Se você acha que seu dia está sendo ruim lembre-se que repentinamente podemos desaparecer do universo por um experimento científico que deu errado.

Isso é de acordo com o ex-presidente de astronomia de Harvard Avi Loeb — notório por insistir que vários fenômenos espaciais podem ser evidências de vida alienígena — que afirmou em um artigo de opinião na Scientifc American que um gigantesco acelerador de partículas avançado poderia criar uma explosão de energia escura capaz de destruir tudo na galáxia à velocidade da luz. Se quisermos sobreviver, diz ele, devemos no envolver em algum tipo de diplomacia interestelar o mais rápido possível.

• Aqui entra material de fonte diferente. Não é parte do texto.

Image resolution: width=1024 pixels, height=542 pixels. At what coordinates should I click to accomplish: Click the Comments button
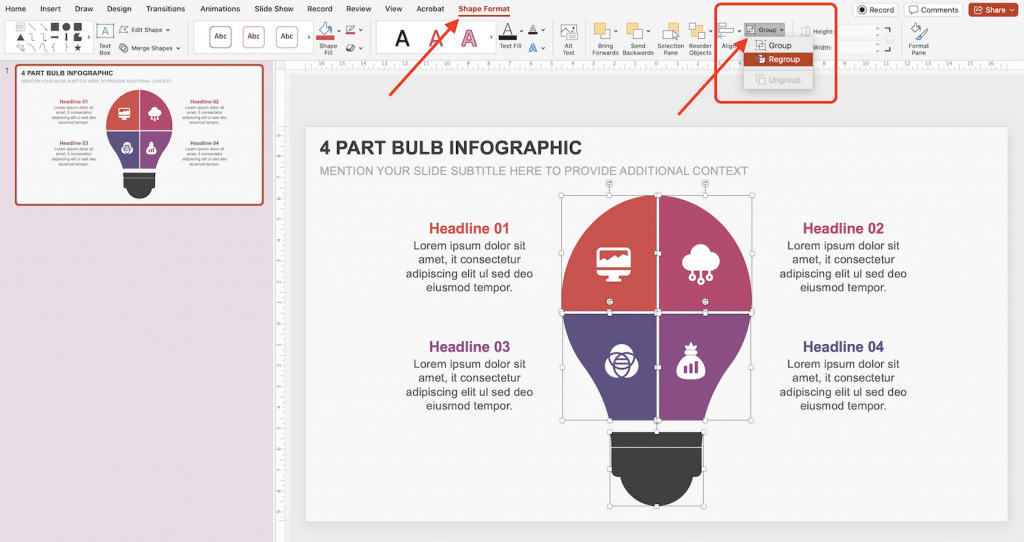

“Uma maneira de evitar uma catástrofe cósmica desse tipo é estabelecer um tratado interestelar, semelhante ao Tratado de Proibição de Testes Nucleares, assinado pela primeira vez em 1963 pelos governos da União Soviética, do Reino Unido e dos Estados Unidos”, escreveu Loeb.

Ameaça Distante

É claro que isso provavelmente não é uma preocupação urgente. Além do fato de que não há evidência de vida extraterrestre, muito menos de uma civilização super avançada capaz de construir tal dispositivo, também não está claro como ou quando faríamos qualquer tipo de acordo diplomático com uma.

Loeb está descrevendo uma explosão causada por um acelerador teórico de partículas que alienígenas teóricos precisariam construir em uma escala maior do que o tamanho no nosso sistema solar. Portanto isso tudo é completamente hipotético.

Mas se tal dispositivo fosse construído dentro de nossa galáxia ele poderia energizar uma “bolha de sabão” de energia escura que expandiria e destruiria tudo em seu caminho em uma onda de destruição cósmica.

“Seria essa onda de calor razão para preocupação?” Loeb escreveu. “A má notícia é que não receberíamos nenhum aviso prévio antes que este desastre cósmico nos atingisse na cara, porque nenhum sinal precursor pode se mover mais rápido do que a luz para nos alertar sobre o risco.”

“Mas talvez isso também seja uma boa notícia”, acrescentou Loeb, “uma vez que implica que qualquer devastação resultante ocorreria instantaneamente e seria tão surpreendente quanto o impactor de Chicxulub foi para os dinossauros. Nunca saberíamos o que nos atingiu.”